L’air, comme l’eau, serait-il en voie de commercialisation ? Ces deux ressources paraissent si naturelles, si essentielles à l’homme, que l’on a peine à croire que des acteurs privés puissent se les approprier et les commercialiser. L’eau est si abondante, son cycle si imperturbable... On peut concevoir qu’il faille payer son acheminement jusqu’à nos foyers. Mais l’air ? Partout autour de nous... De quel acheminement pourrait-il être question ? En réalité, la tuyauterie compte moins que le traitement de l’eau dans la facture. L’eau s’achète purifiée. L’impensable se met à exister : avec la pollution, la privatisation serait-elle dans l’air ? On imagine le marché de l’air, jamais saturé, toujours en croissance avec la population et la pollution : un rêve d’exploitants. Mettre de l’air en bouteille – comme pour la plongée sous-marine. On l’absorberait avec un masque, un tuyau, en intubation, que sais-je encore ? Et puis, on connaît la chanson : une division entre le bien public qu’on laisse se dégrader, pollué, malsain, et un bien privé épuré, de qualité et cher, de plus en plus cher à mesure que l’on s’adresse aux fragments fortunés de la population. Cela paraît amusant, ou excentrique : attitude désinvolte, alors que pourrait peu à peu s’immiscer dans les esprits l’idée qu’au fond, oui, respirer un bon air serait devenu un luxe. Et qu’un air pollué est normal, lié au monde tel qu’il va, malheureusement.

* _Données sources_
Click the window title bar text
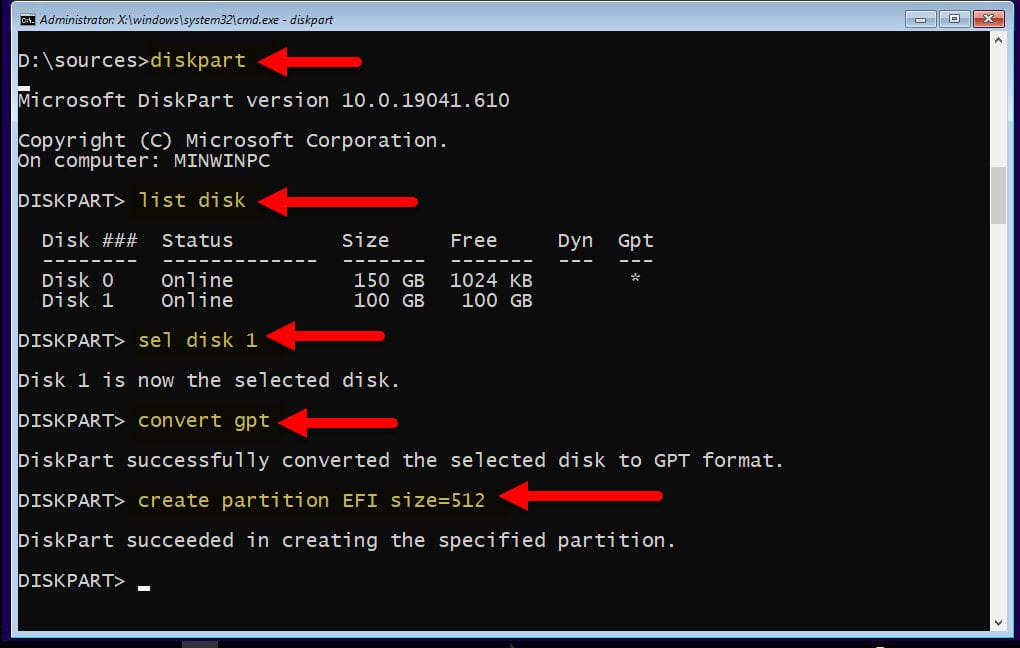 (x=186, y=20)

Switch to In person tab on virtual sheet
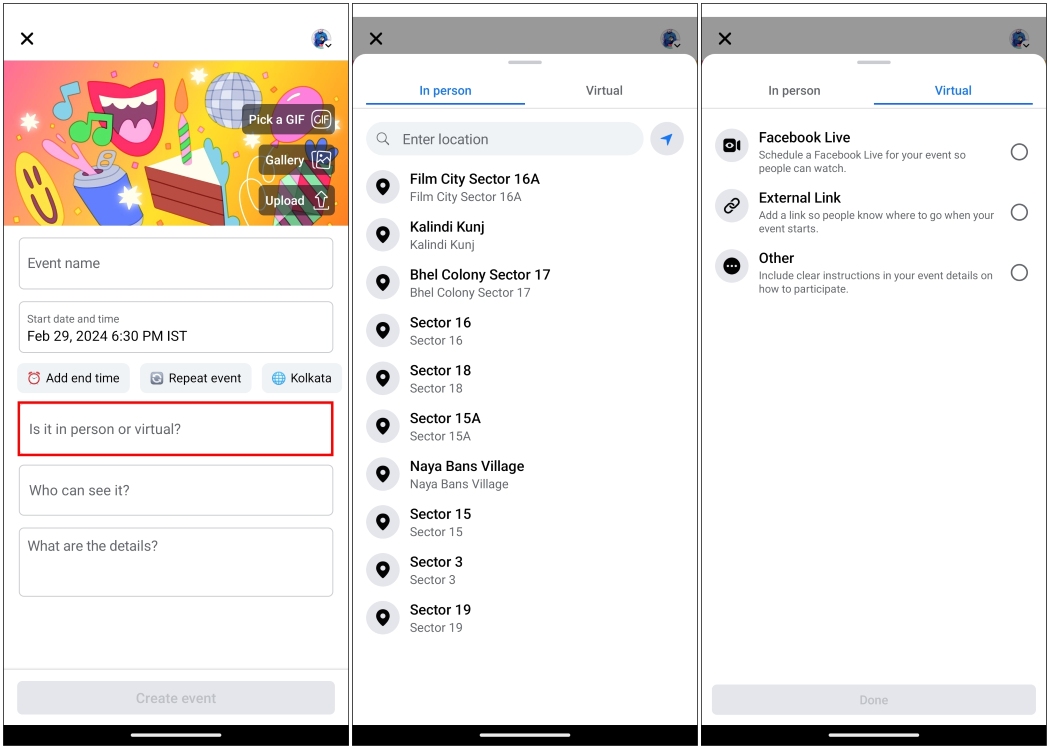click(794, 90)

* _Tâche courte 1_
Répondez s'il vous plaît à ces questions sur le texte consacré à la commercialisation de l'air :
(a) Qu'est-ce qui compte plus que la tuyauterie dans la facture d'eau ?
(b) À quelle activité le texte rattache-t-il l'idée de mettre de l'air en bouteille ?
(c) Avec quoi le marché de l'air serait-il toujours en croissance ?
* _Tâche courte 2_
Poursuivez le texte sur la commercialisation de l'air à partir de sa dernière phrase.

* _Réponse écrite 1_
(a) Le traitement de l'eau.
(b) La plongée sous-marine.
(c) Avec la population et la pollution.

* _Réponse écrite 2_
Un autre enjeu se fait jour avec la question de l’air : celui du souffle. Ce vent est celui qui nous anime, au sens latin. Il est chargé d’une puissance invisible, qui nous donne vie. La pollution apparaît comme un envers de cet air-là, une forme d’anti-souffle, comme si tout à coup se manifestait un pacte avec des forces obscures, qui feraient l’exact inverse de ce que fait le souffle : nous diminuer, nous contaminer, nous empêcher de vivre. Ou bien alors, cela serait comme le témoin de notre incapacité à traiter nos déchets, nos résidus, nos restes. Une sorte de détraquement de nos capacités, comme si le corps social ne savait plus digérer ce dont il se nourrit. Agir devient s’asphyxier. Comme en Chine, le seul remède consiste en un arrêt partiel de l’activité pour pouvoir respirer. Non pas traiter, mais s’arrêter. Comme si nous ne pouvions générer notre propre capacité à filtrer. 

À travers cette sensation sourde d’une respiration difficile apparaît donc une question désagréable et inquiétante, celle des présences invisibles dans l’air. Les odeurs, les parfums en sont les manifestations sensorielles, aussitôt associées à des êtres, invisibles mais présents, dans de nombreuses cultures. Les particules qui empêchent la circulation des voitures lorsqu’elles saturent l’air urbain sont une des formes contemporaines de cette présence invisible et néfaste, hostile. Mais de quoi ? Elles sont comme la trace de forces plus grandes, ou de désagrégations manifestes, venues perturber l’ordre du monde en son cœur, la respiration. On est comme pris au piège, avec cette question : quelle marge reste-t-il pour se défaire de ces pactes nauséabonds, ou pour restaurer les traitements nécessaires ?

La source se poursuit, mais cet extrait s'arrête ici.